September 27, 2017 0 Comments

The steps involved in bringing a new coin into circulation are many. Not only is federal legislation required for every new issue, but all stages of the process must be reviewed, and that is before the technical work of making dies and stamping the coins has even begun. The US Mint once worked in isolation, making its own decisions about designs and issues, but for almost 15 years now it has taken advise from the Citizens Coinage Advisory Committee, usually called the CCAC. The role of the Committee is to be an outside voice, representing both ordinary citizens and the coin-collecting community, not influenced by the inevitable internal politics of Washington and the Mint. This public voice, making suggestions and examining proposals, serves to connect the ordinary American with the coins in their pockets and purses.

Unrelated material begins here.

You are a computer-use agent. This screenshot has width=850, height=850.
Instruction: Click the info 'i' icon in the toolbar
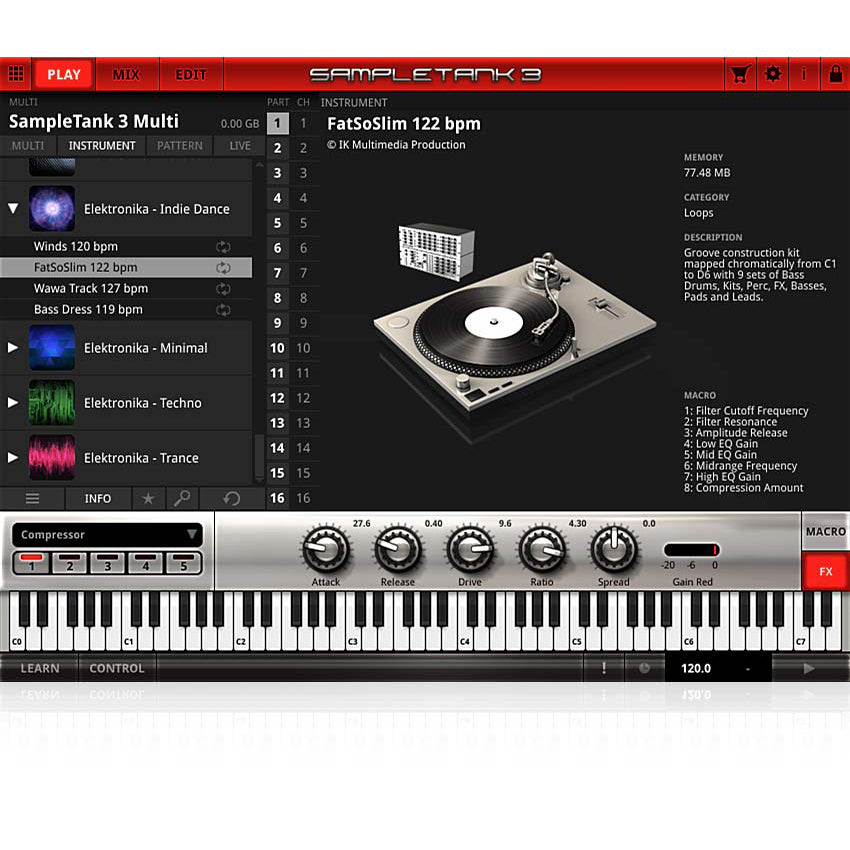[805, 73]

The CCAC was established by Congress in 2003. The relevant bill is known as the `American 5-Cent Coin Design Continuity Act of 2003′, but section 103 of that legislation established a body to ‘advise the Secretary of the Treasury on the selection of themes and designs for coins’. This was felt important, so that the Mint did not work in isolation, and instead created coins with wide popular appeal. This new committee replaced an older body – the Citizens Commemorative Coin Advisory Committee.

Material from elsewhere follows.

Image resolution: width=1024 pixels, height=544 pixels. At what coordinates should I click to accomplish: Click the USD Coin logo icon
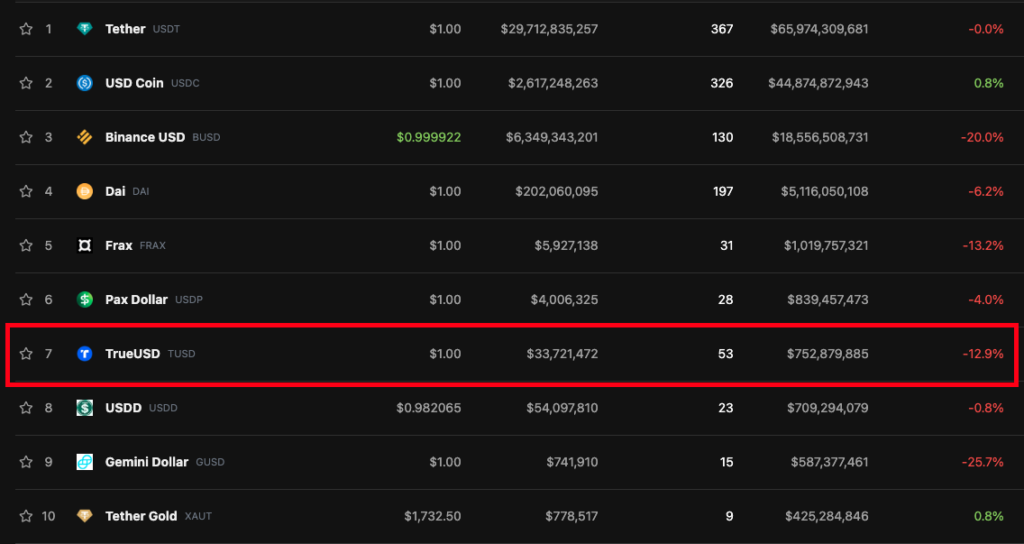point(85,83)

To give an idea of the working of the CCAC, earlier this year they met with Mint artists to express their feelings about the kinds of designs they wanted to see. They placed a heavy emphasis on designs filled with symbolic meaning, rather than literal illustrations. These wishes were realized at a recent meeting, when the artists showed their proposals for further issues in the America the Beautiful Quarters series. Specific designs for San Antonio Missions National Historical Park in Texas and the Lowell National Historical Park in Massachusetts were selected from a range shown them, and the members are reported to have been thrilled with these designs.

The full Committee consists of 11 members, chosen by the Secretary of the Treasury. To ensure a mix of suitable talents and interests among the members, they are chosen as follows:

  • One member who is a recognized as the curator of a significant coin collection – with the relevant education, qualifications and experience for such a position
  • One member who has experience in the artistic creation of medals, or sculptors
  • One member with training or experience in American history
  • One member widely knowledgeable in numismatics – the collecting of coins
  • Three members to represent the interests of the general public in coin issues
  • Four members chosen by high-ranking officials of the legislature, specifically:
    • One by the Speaker of the House of Representatives
    • One by the minority leader of the House of Representatives
    • One by the majority leader of the Senate
    • One by the minority leader of the Senate

This mix of members ensures that specialists and the public have a majority on the committee, to reduce political interference in its decisions.

Members are appointed for 4-year terms, but some of the initial appointments for the first Committee served shorter terms, so new members come on board gradually, preserving continuity and preventing a sudden influx of inexperienced faces. Members are not paid, but their expenses are of course covered. Meetings are held at least twice a year, and an annual report is submitted to the Secretary of the Treasury each September. The CCAC may be a little-known body, but it is one that does a big job in bringing interesting coins onto the streets and into the hands of collectors.